And preferably without magic.
Damn. There goes my chance to elegantly self-plug. Oh well.
(In defense of
The Celestial Way, I've tried to make the magic within the story be a) believable, b) explainable via the scientific principle. It's based on years of actual real-world research into esoterics, spiritualism, and fine energies, extrapolated into fictional advanced usage. Oh, also, "scientific dragons".)
I don't know any without "magic" in it. Maybe you can try to read Dune books? Or even stargate series (don't know if there book for that)?

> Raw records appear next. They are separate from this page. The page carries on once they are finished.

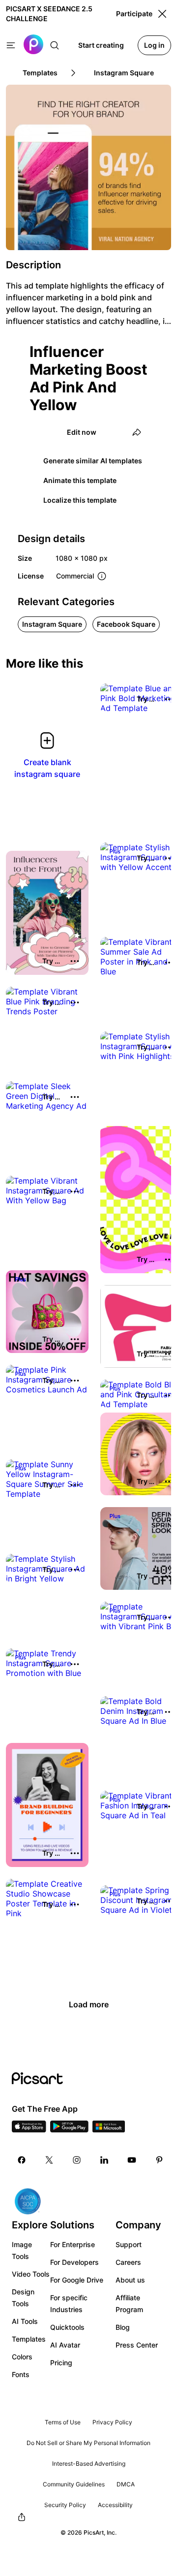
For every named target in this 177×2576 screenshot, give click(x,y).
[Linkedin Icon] (104, 2160)
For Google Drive (76, 2280)
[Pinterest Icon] (159, 2160)
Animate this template (80, 480)
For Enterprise (72, 2244)
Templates (29, 2339)
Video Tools (31, 2274)
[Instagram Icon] (77, 2160)
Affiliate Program (129, 2303)
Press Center (137, 2345)
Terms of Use (63, 2422)
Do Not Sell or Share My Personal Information (88, 2443)
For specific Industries (69, 2303)
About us (130, 2280)
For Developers (74, 2262)
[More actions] (75, 961)
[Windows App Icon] (108, 2129)
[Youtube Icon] (132, 2160)
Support (129, 2244)
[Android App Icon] (69, 2129)
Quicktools (67, 2327)
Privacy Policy (112, 2422)
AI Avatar (65, 2345)
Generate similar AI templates (92, 460)
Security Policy (65, 2505)
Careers (128, 2262)
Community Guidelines (74, 2484)
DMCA (126, 2484)
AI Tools (25, 2321)
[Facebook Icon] (21, 2160)
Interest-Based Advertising (88, 2463)
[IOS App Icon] (29, 2129)
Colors (22, 2356)
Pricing (61, 2362)
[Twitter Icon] (49, 2160)
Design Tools (23, 2297)
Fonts (21, 2374)
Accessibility (115, 2505)
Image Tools (22, 2250)
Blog (123, 2327)
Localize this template (80, 500)
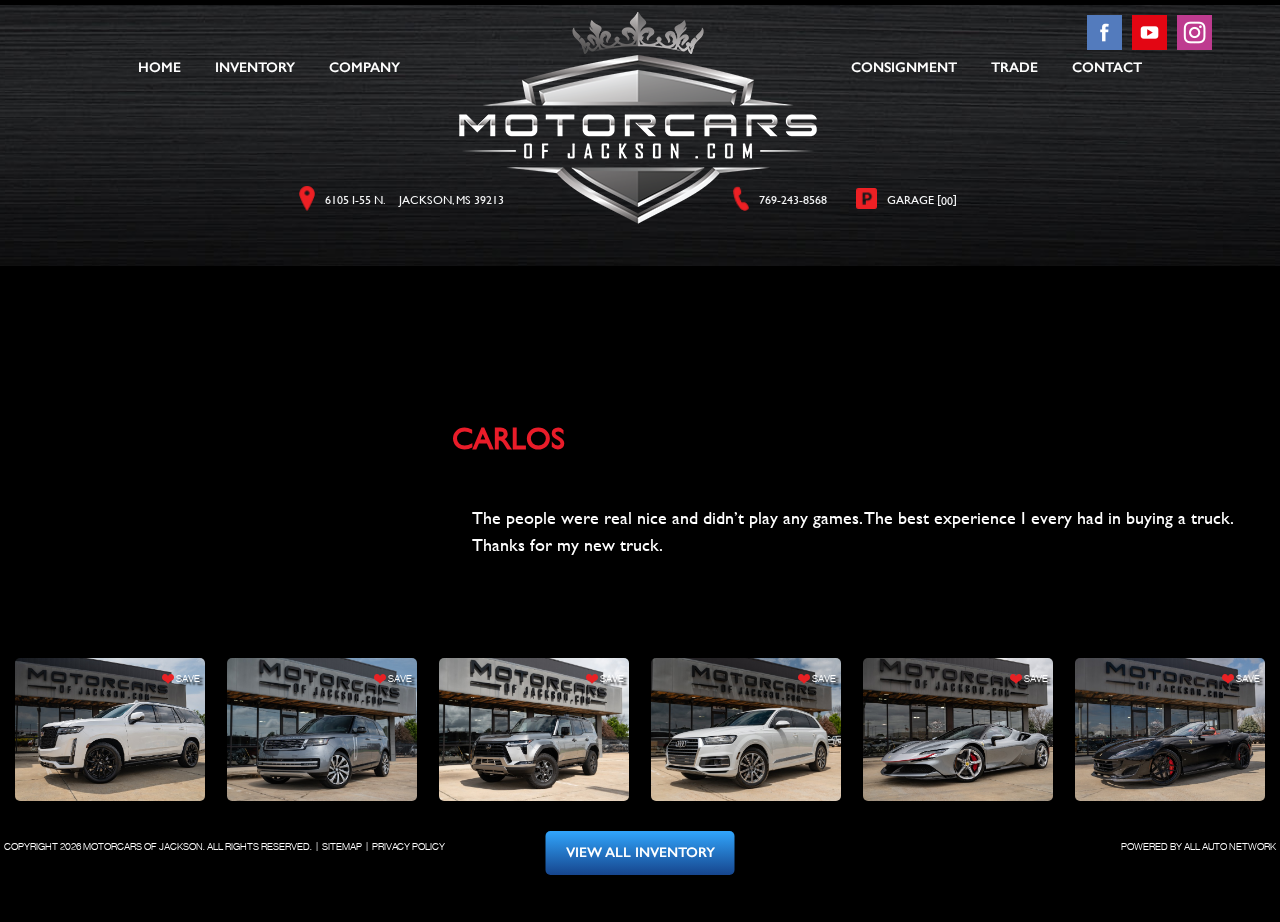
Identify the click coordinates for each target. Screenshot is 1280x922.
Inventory (255, 68)
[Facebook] (1106, 44)
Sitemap (342, 846)
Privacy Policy (408, 846)
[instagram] (1194, 44)
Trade (1014, 68)
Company (364, 68)
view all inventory (640, 852)
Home (159, 68)
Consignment (904, 68)
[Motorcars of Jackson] (638, 118)
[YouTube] (1151, 44)
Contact (1107, 68)
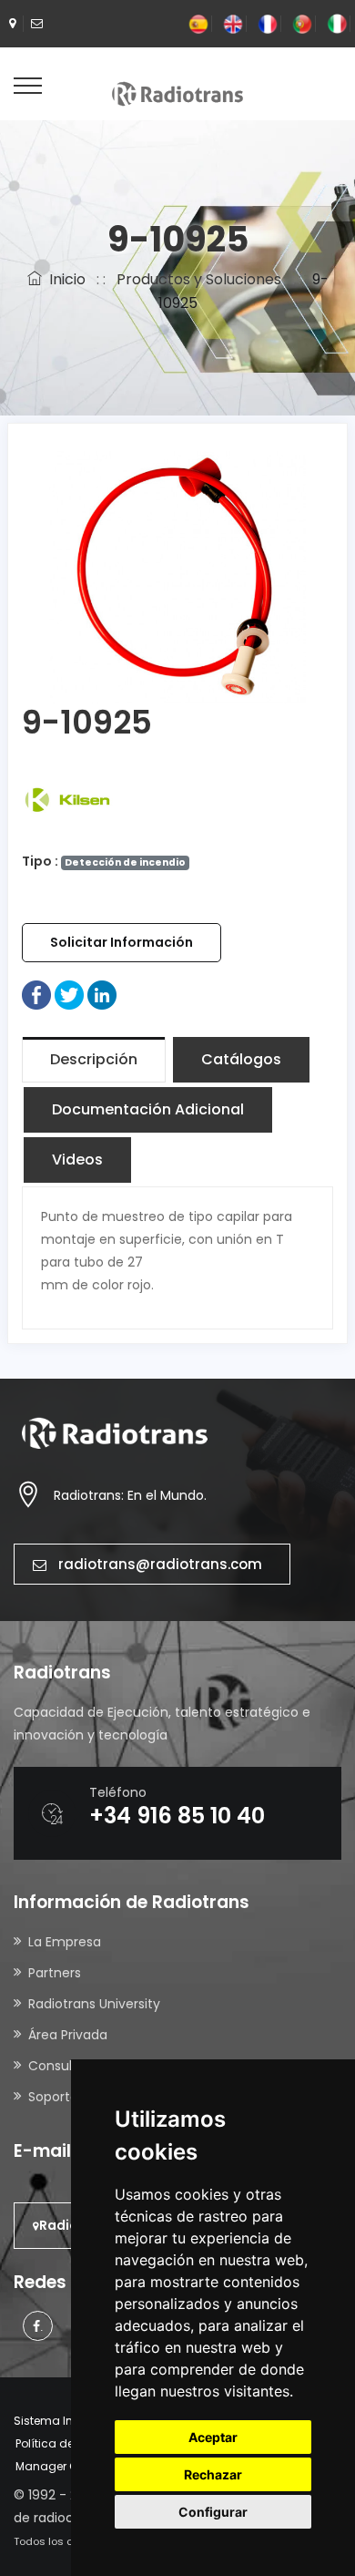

For the love of... Okay, Dune is a
good book, but it's outdated as hell by now. It's like people constantly recommend LotR for fantasy reading, even though the genre has advanced
massively since Tolkien. Ditto for science fiction, whether hard or soft.
Pure sci-fi recommends:
The Golden Age by John C Wright, anything by Greg Egan (although his novels are more math/physics textbooks than stories), anything by Ian Banks,
Lord of Light by Roger Zelazny (plus
Creatures of Light and Darkness, its companion "fantasy" twin),
Blindsight by Peter Watts (it has scientific vampires),
Fallen Dragon by Peter Hamilton, and others that are on my TBR list but I won't recommend them since I haven't read them yet.
And finally,
Requiem for Homo Sapiens by David Zindell. Seriously, that series fucking
slaps. Like, an astroload. Sure, it has some spiritual moments (spoilers, Dune has those too), but it is just so fucking good.
Requiem should be considered "the new Dune" in my very unhumble opinion.